Edoardo Maria Polo1, Maximiliano Mollura2, Marco Zanet3, Marta Lenatti3, Alessia Paglialonga3, Riccardo Barbieri2
1Sapienza University of Rome, 2politecnico di milano, 3National Research Council of Italy (CNR), Institute of Electronics, Information Engineering and Telecommunications (IEIIT)


Abstract

INTRODUCTION. Emotions play an important role in our everyday life, influencing our decision-making process, and also affecting our physiology. Several studies in literature have proposed successful classification models for emotion recognition combining multimodal physiological measures without dwelling on the physiological significance of the measures. In this regard, ECG derived measures have been found useful in separating the arousal dimension, whereas the valence dimension is more difficult to be recognized, since it is less related to the autonomic nervous system. GOAL. Our study aims at characterizing cardiovascular indices that can explain the changes in autonomic control of the heart in response to four basic emotions: happiness, fear, relaxation and boredom.

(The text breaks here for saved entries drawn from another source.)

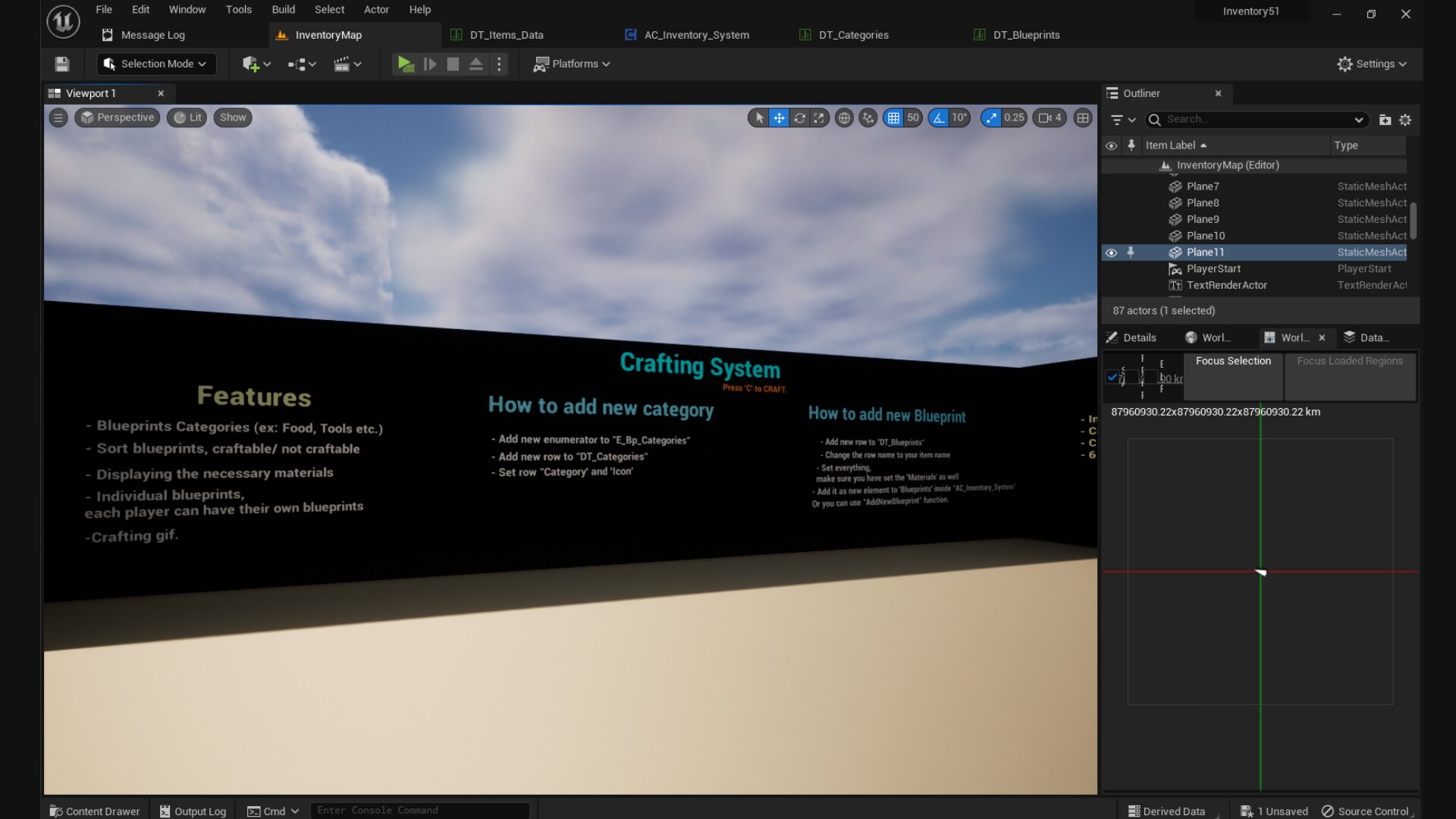Click the viewport layout maximize icon
This screenshot has height=819, width=1456.
click(x=1083, y=118)
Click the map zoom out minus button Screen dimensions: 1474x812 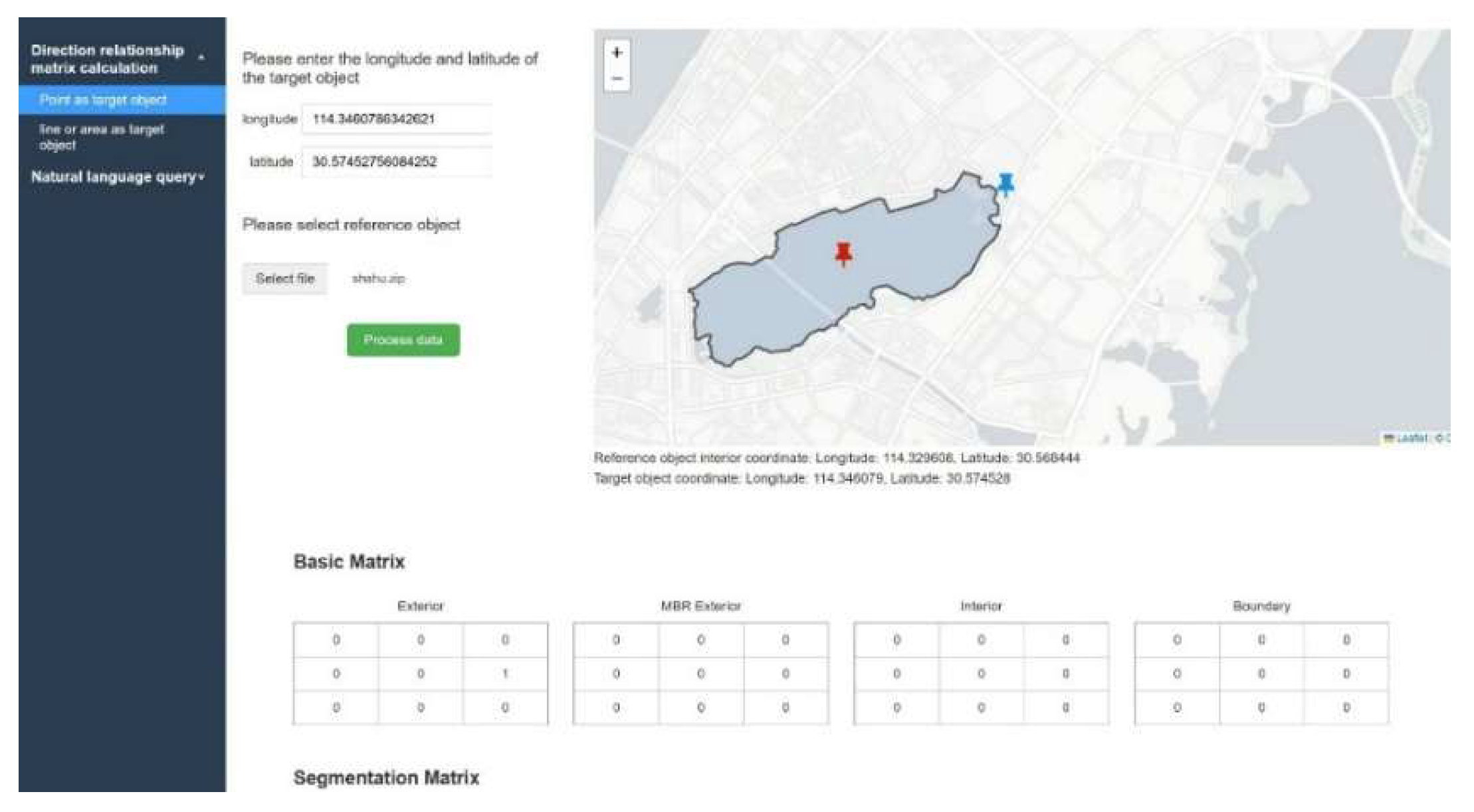pyautogui.click(x=617, y=78)
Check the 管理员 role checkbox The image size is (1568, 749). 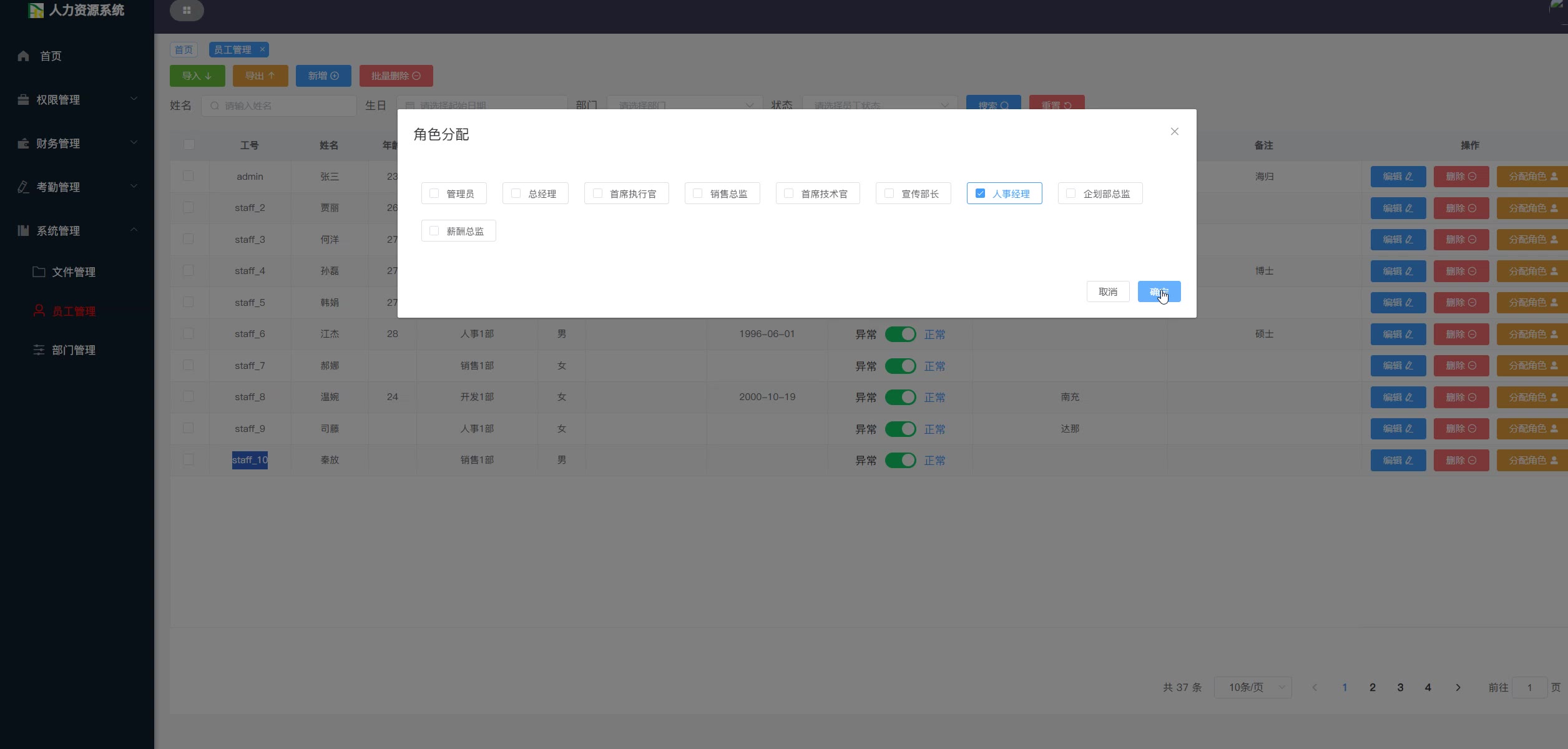coord(434,193)
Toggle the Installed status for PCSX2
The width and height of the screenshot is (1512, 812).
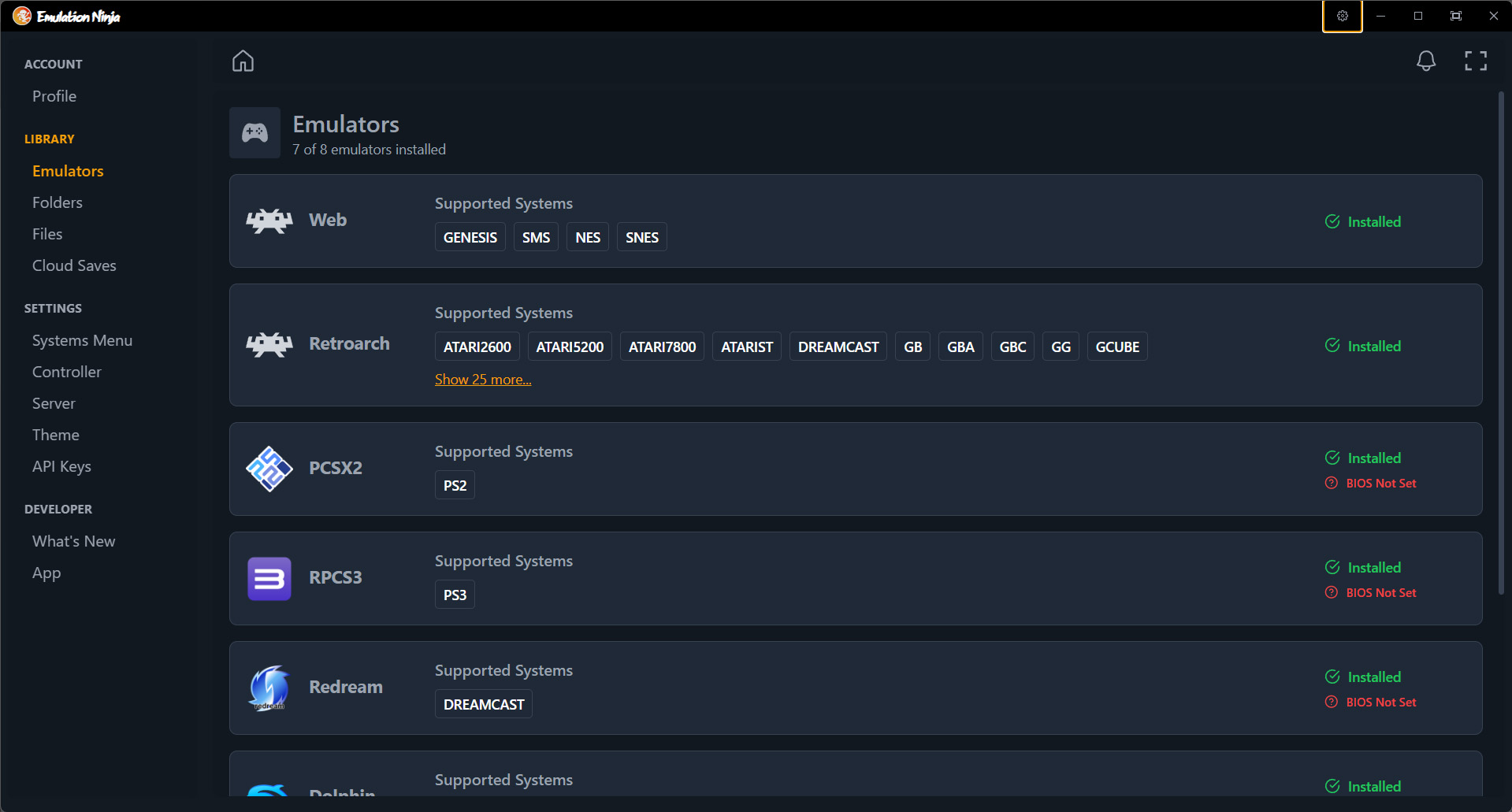[x=1364, y=458]
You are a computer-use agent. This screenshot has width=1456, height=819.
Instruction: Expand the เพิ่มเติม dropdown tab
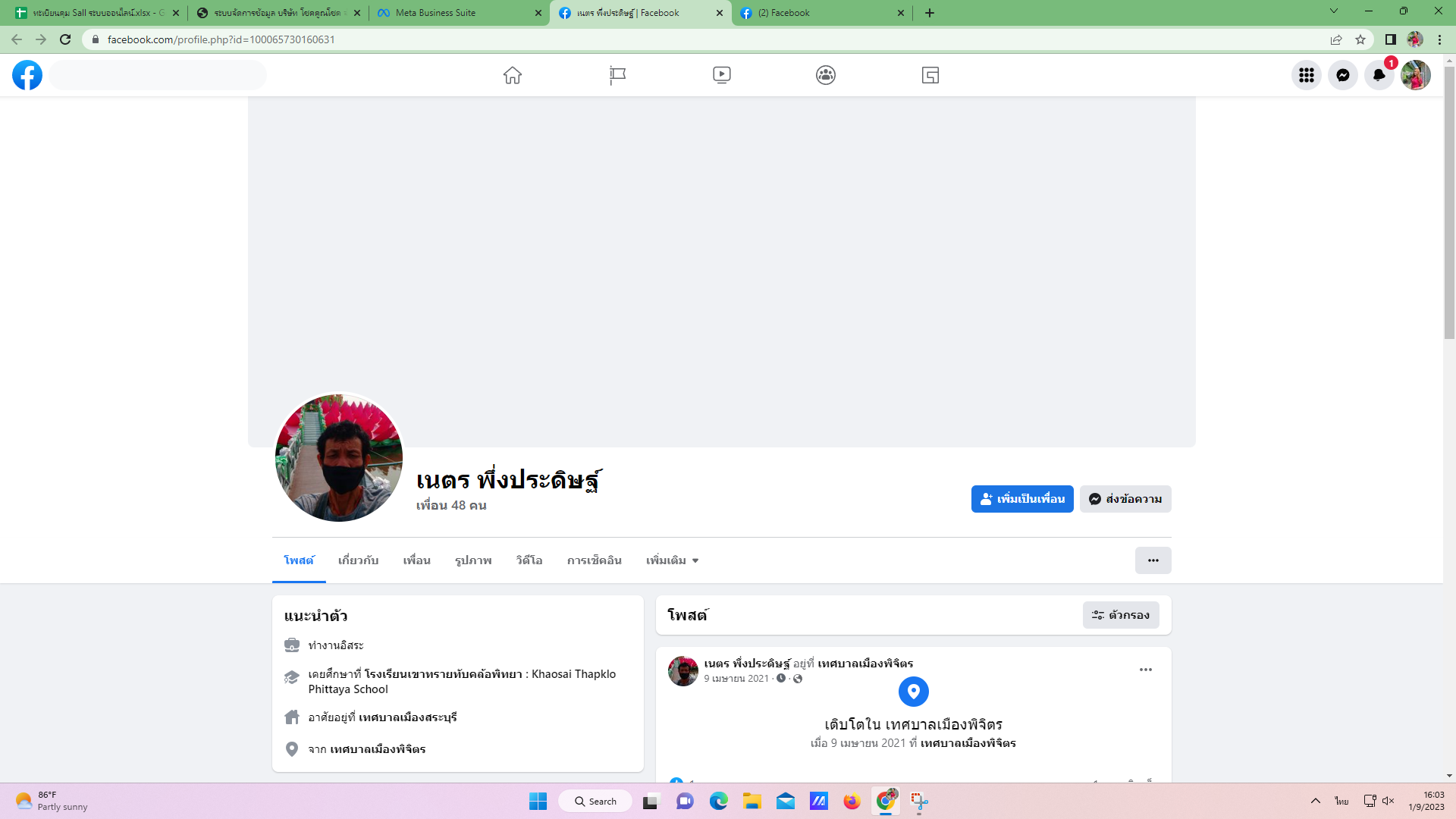[x=672, y=560]
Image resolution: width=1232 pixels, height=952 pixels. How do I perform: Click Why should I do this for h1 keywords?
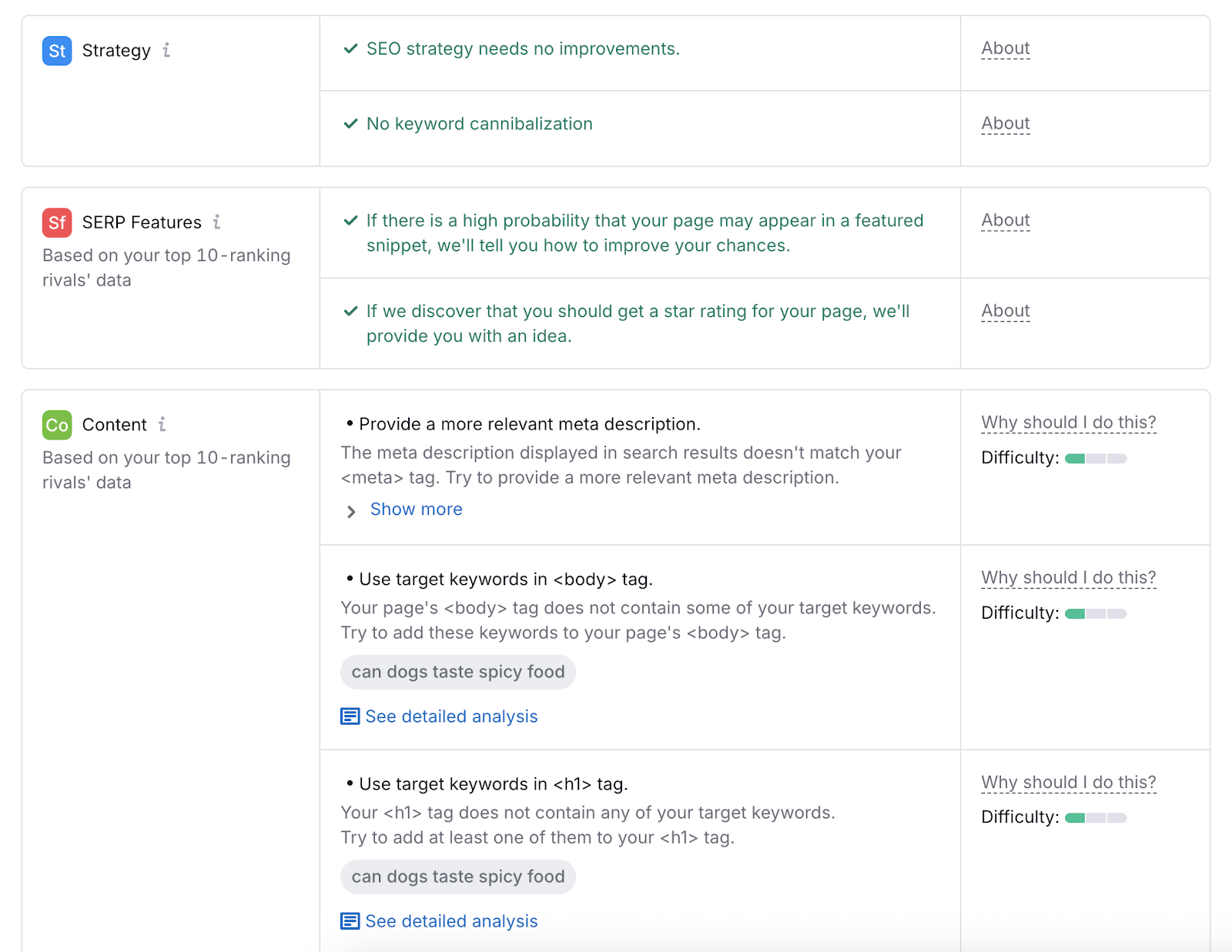pos(1068,781)
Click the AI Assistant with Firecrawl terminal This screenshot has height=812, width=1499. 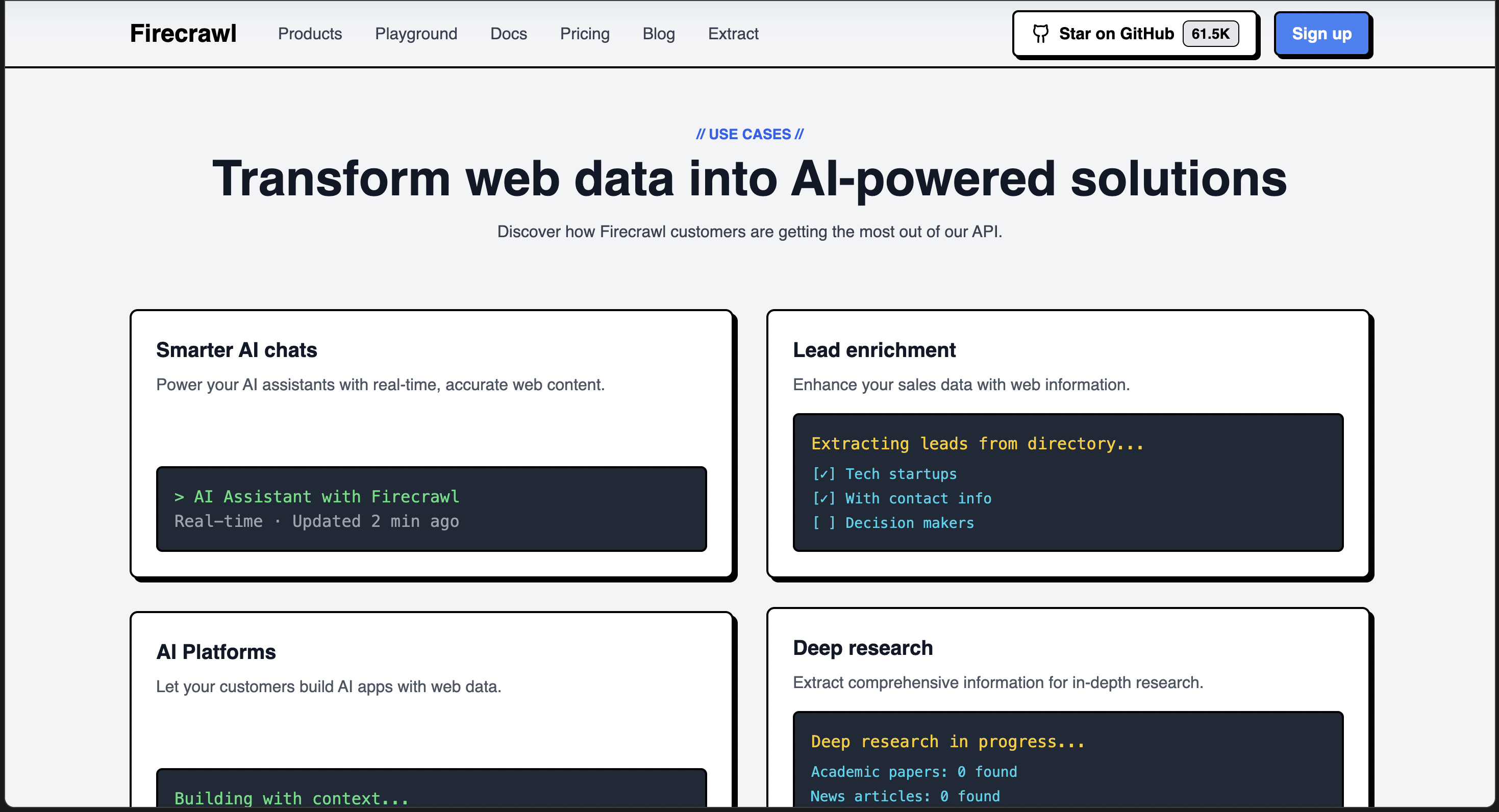tap(431, 509)
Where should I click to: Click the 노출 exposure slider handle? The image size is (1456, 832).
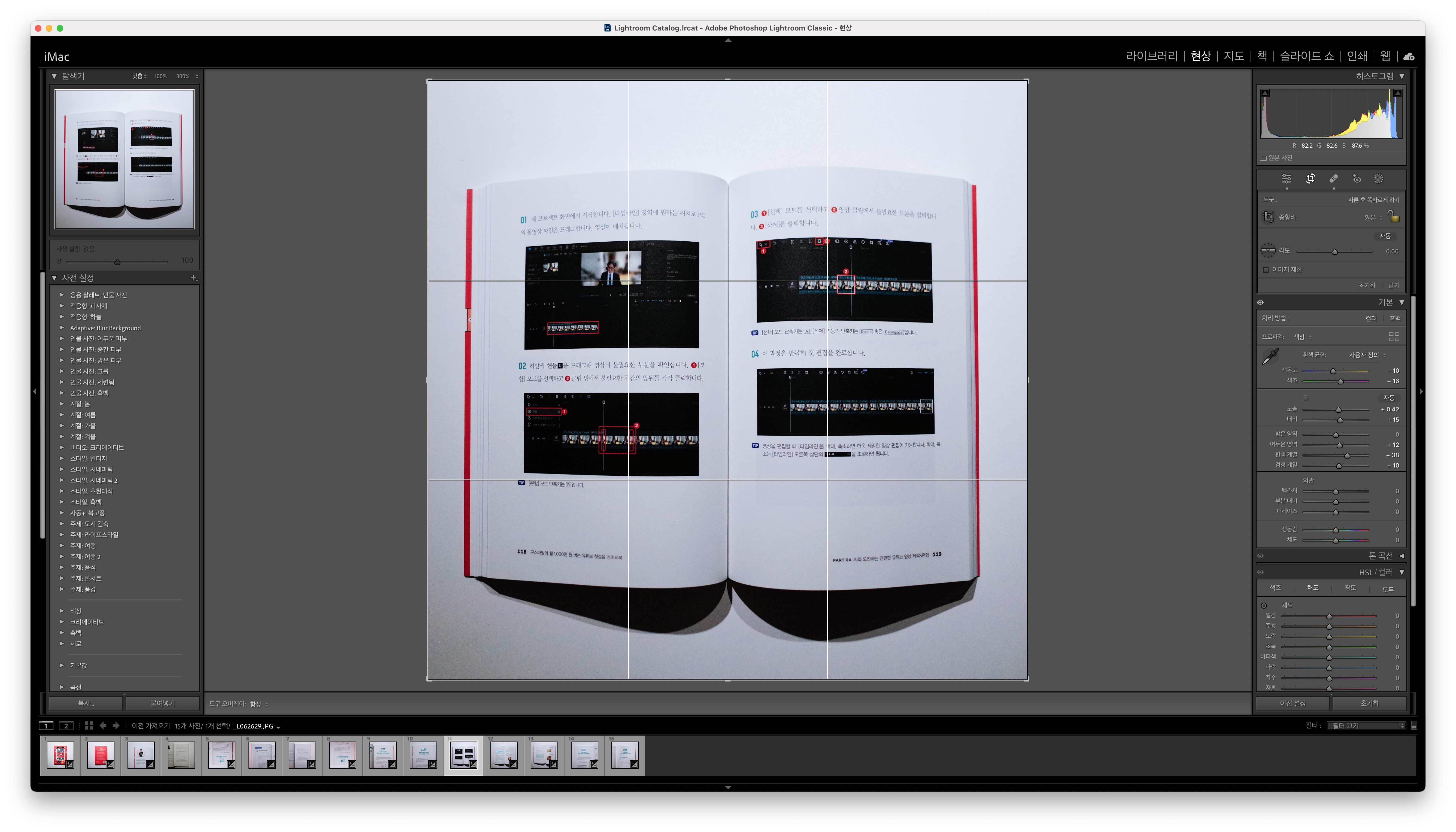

METHODS. ECG, blood volume pulse (BVP) and ECG-BVP derived indices were extracted from a publicly available database: ‘Continuously Annotated Signals of Emotion’ (CASE). In addition to standard heart rate variability and blood pressure indices, our feature set includes two indices related to cardiovascular control dynamics: the pulse arrival time (PAT) and the pulse pressure (PP). The indices are averaged for each emotional solicitation and compared statistically by Wilcoxon signed-ranked test with Bonferroni correction. A support vector machine (SVM) classification model was used to combine the most significant indices in order to discriminate the 4 emotional states. RESULTS. Our results highlight the importance of the average PAT (AVPAT) and PP (AVPP) in improving the characterization of cardiovascular and autonomic changes elicited by emotions. Specifically, AVPP and AV-PAT show a very good ability in separating the arousal dimension and a spe-cific ability to stratify the valence dimension, particularly when looking at high (fear -happiness) and low (relaxation-boredom) arousal emotion subsets. The SVM model using the six more significant autonomic indices, including AVPAT and AVPP showed four-class test accuracy in discriminating happiness, relaxation, boredom and fear equal to 44%, 67%, 55% and 44% respectively.